LITES also has four ongoing clinical trials addressing airway management, pre-hospital pain management, whole blood transfusions and early treatment of patients with severe blood loss.

“The strength of the LITES Network lies in our partnerships with dozens of trauma centers dedicated to providing the best possible life-saving medical care to the communities we serve,” said co-principal investigator Dr. Steven Wisniewski, professor of epidemiology and vice dean for clinical trials data coordination at Pitt Health Sciences. “Their support and meticulous attention to detail are the foundation of the transformation in trauma care that the LITES Network is leading.”

Co-lead investigator Francis Guyette, MD, MPH, professor of emergency medicine at the University of Pittsburgh, medical director of STAT MedEvac, and emergency physician at UPMC, explained that until the past decade or so, research and advancements in care in the prehospital trauma setting lagged behind other areas of medicine.

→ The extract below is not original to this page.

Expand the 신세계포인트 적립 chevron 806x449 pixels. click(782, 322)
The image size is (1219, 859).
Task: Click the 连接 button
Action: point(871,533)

“Trauma patients are a difficult population to study; there’s typically no time to enroll patients in clinical trials, and the transition from paramedics and emergency medical personnel to trauma center physicians is quick and urgent,” Guyette said. “It takes a lot of infrastructure to conduct trials in a way that benefits both current and future patients. The LITES network provides those resources.”

In addition to Guyette, Wisniewski and Sperry, the core leadership of the LITES network also includes University of Pittsburgh administrators Laura Vincent, Abby Cotton and Laurie Silfes.

This research is supported by Department of Defense Contract No. HT9425-24-3-0002. Any opinions or recommendations expressed in this material are those of the authors and do not necessarily reflect the views of the Department of Defense.